WORK ORDER - When you reach the listing, restate it word for word, leaving nothing out.

WORKING DATA section start

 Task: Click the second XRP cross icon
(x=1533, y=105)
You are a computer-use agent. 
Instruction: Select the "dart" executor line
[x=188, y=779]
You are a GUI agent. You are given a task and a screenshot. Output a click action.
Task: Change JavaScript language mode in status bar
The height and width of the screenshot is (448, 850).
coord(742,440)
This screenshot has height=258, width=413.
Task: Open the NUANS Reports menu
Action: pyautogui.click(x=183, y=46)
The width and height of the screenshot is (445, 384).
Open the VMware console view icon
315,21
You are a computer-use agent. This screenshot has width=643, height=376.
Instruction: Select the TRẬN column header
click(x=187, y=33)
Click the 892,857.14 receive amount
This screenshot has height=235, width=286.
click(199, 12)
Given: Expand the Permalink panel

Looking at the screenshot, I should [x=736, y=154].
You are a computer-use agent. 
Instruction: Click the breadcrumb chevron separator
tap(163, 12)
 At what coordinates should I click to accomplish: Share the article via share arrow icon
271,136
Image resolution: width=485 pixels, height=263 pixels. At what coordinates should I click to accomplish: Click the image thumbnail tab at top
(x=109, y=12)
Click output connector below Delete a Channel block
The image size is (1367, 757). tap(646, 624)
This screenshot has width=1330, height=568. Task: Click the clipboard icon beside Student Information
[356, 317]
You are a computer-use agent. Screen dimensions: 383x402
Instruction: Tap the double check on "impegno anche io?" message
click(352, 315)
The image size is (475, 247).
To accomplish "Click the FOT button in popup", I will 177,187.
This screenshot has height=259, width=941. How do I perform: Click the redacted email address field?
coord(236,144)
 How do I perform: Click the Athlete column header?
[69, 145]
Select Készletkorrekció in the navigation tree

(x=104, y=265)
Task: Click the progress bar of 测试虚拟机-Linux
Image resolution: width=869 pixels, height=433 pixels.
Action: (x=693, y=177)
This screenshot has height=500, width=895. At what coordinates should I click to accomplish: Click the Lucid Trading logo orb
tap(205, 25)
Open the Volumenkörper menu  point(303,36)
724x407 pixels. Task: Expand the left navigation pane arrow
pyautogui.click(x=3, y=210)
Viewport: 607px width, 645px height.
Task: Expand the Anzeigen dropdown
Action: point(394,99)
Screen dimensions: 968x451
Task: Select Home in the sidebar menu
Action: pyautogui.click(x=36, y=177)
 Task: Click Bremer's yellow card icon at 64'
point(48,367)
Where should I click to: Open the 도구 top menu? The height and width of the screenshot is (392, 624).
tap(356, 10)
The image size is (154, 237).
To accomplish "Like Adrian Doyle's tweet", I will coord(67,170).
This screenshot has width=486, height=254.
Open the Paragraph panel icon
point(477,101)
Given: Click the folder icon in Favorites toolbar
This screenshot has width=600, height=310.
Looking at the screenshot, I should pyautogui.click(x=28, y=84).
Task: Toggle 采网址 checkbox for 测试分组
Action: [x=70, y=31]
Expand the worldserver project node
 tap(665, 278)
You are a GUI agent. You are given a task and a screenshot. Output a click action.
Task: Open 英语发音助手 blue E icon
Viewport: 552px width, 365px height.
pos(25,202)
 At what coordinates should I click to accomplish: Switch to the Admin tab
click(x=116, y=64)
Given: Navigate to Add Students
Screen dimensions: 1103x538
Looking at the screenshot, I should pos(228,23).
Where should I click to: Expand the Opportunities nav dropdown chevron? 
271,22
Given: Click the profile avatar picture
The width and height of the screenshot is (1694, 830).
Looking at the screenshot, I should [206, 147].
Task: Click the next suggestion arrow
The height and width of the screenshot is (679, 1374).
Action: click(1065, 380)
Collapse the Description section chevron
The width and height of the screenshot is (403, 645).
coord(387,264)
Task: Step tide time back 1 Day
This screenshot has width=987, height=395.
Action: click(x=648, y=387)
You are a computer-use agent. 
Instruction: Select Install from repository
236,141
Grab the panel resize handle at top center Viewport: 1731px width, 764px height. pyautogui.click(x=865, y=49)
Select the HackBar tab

WORKING DATA section end

SOLUTION FOR THIS EXERCISE -
 Task: Click the second XRP cross icon
(x=1533, y=105)
You are a computer-use agent. 
Instruction: Select the "dart" executor line
[x=188, y=779]
You are a GUI agent. You are given a task and a screenshot. Output a click action.
Task: Change JavaScript language mode in status bar
The height and width of the screenshot is (448, 850).
coord(742,440)
This screenshot has height=258, width=413.
Task: Open the NUANS Reports menu
Action: pyautogui.click(x=183, y=46)
The width and height of the screenshot is (445, 384).
Open the VMware console view icon
315,21
You are a computer-use agent. This screenshot has width=643, height=376.
Instruction: Select the TRẬN column header
click(x=187, y=33)
Click the 892,857.14 receive amount
This screenshot has height=235, width=286.
click(199, 12)
Given: Expand the Permalink panel

Looking at the screenshot, I should [x=736, y=154].
You are a computer-use agent. 
Instruction: Click the breadcrumb chevron separator
tap(163, 12)
 At what coordinates should I click to accomplish: Share the article via share arrow icon
271,136
Image resolution: width=485 pixels, height=263 pixels. At what coordinates should I click to accomplish: Click the image thumbnail tab at top
(x=109, y=12)
Click output connector below Delete a Channel block
The image size is (1367, 757). tap(646, 624)
This screenshot has width=1330, height=568. Task: Click the clipboard icon beside Student Information
[356, 317]
You are a computer-use agent. Screen dimensions: 383x402
Instruction: Tap the double check on "impegno anche io?" message
click(352, 315)
The image size is (475, 247).
To accomplish "Click the FOT button in popup", I will 177,187.
This screenshot has height=259, width=941. How do I perform: Click the redacted email address field?
coord(236,144)
 How do I perform: Click the Athlete column header?
[69, 145]
Select Készletkorrekció in the navigation tree

(x=104, y=265)
Task: Click the progress bar of 测试虚拟机-Linux
Image resolution: width=869 pixels, height=433 pixels.
Action: (x=693, y=177)
This screenshot has height=500, width=895. At what coordinates should I click to accomplish: Click the Lucid Trading logo orb
tap(205, 25)
Open the Volumenkörper menu  point(303,36)
724x407 pixels. Task: Expand the left navigation pane arrow
pyautogui.click(x=3, y=210)
Viewport: 607px width, 645px height.
Task: Expand the Anzeigen dropdown
Action: point(394,99)
Screen dimensions: 968x451
Task: Select Home in the sidebar menu
Action: pyautogui.click(x=36, y=177)
 Task: Click Bremer's yellow card icon at 64'
point(48,367)
Where should I click to: Open the 도구 top menu? The height and width of the screenshot is (392, 624).
tap(356, 10)
The image size is (154, 237).
To accomplish "Like Adrian Doyle's tweet", I will coord(67,170).
This screenshot has width=486, height=254.
Open the Paragraph panel icon
point(477,101)
Given: Click the folder icon in Favorites toolbar
This screenshot has width=600, height=310.
Looking at the screenshot, I should pyautogui.click(x=28, y=84).
Task: Toggle 采网址 checkbox for 测试分组
Action: [x=70, y=31]
Expand the worldserver project node
 tap(665, 278)
You are a GUI agent. You are given a task and a screenshot. Output a click action.
Task: Open 英语发音助手 blue E icon
Viewport: 552px width, 365px height.
pos(25,202)
 At what coordinates should I click to accomplish: Switch to the Admin tab
click(x=116, y=64)
Given: Navigate to Add Students
Screen dimensions: 1103x538
Looking at the screenshot, I should pos(228,23).
Where should I click to: Expand the Opportunities nav dropdown chevron? 
271,22
Given: Click the profile avatar picture
The width and height of the screenshot is (1694, 830).
Looking at the screenshot, I should [206, 147].
Task: Click the next suggestion arrow
The height and width of the screenshot is (679, 1374).
Action: click(1065, 380)
Collapse the Description section chevron
The width and height of the screenshot is (403, 645).
coord(387,264)
Task: Step tide time back 1 Day
This screenshot has width=987, height=395.
Action: click(x=648, y=387)
You are a computer-use agent. 
Instruction: Select Install from repository
236,141
Grab the panel resize handle at top center Viewport: 1731px width, 764px height. pyautogui.click(x=865, y=49)
Select the HackBar tab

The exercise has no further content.